Work required:
Your result should be the lines holding the word "Open", copied from the entries below.

Excerpted records:
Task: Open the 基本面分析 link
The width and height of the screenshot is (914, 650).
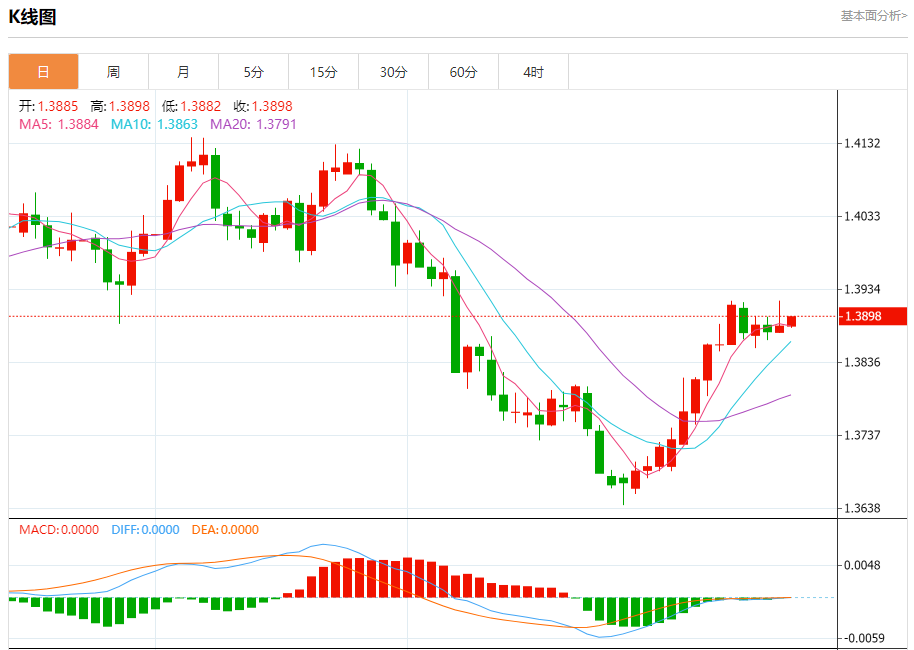Action: (x=873, y=16)
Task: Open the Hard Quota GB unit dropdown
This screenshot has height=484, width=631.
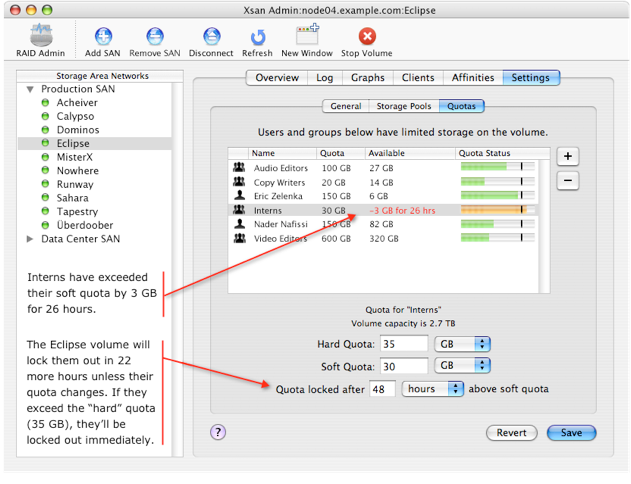Action: [463, 344]
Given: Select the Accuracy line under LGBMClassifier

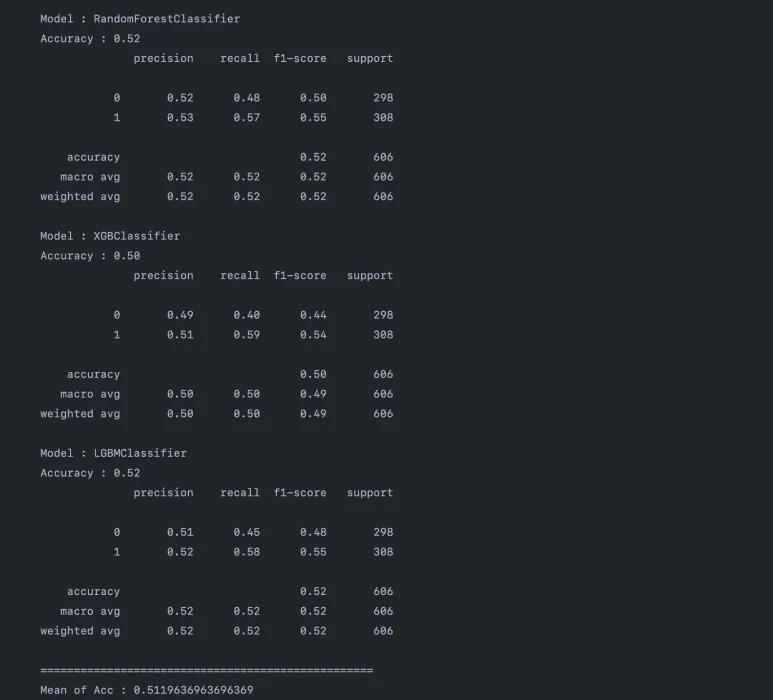Looking at the screenshot, I should 90,473.
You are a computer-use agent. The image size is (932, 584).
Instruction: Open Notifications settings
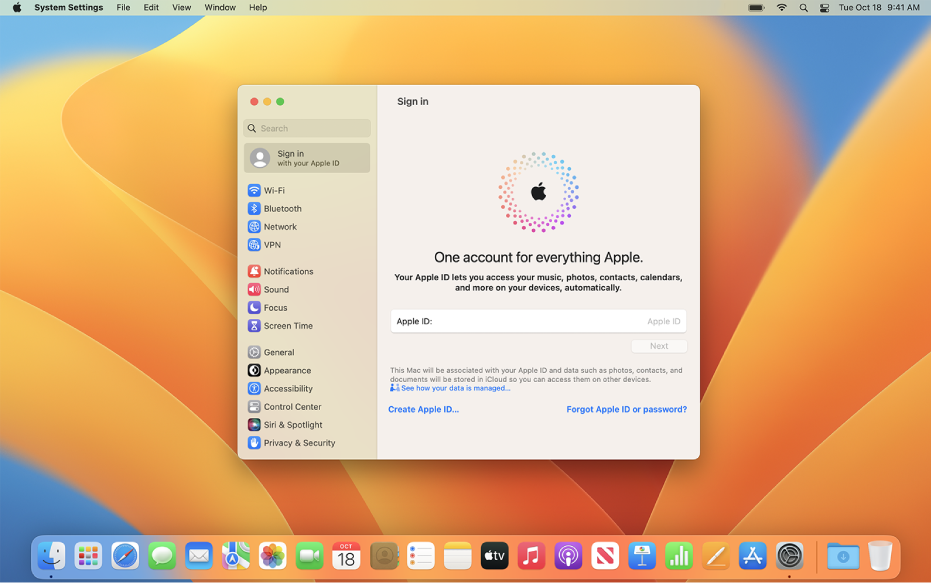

Finished task:
Task: Open the 基本面分析 link
Task: Open the Hard Quota GB unit dropdown
Instruction: Open Notifications settings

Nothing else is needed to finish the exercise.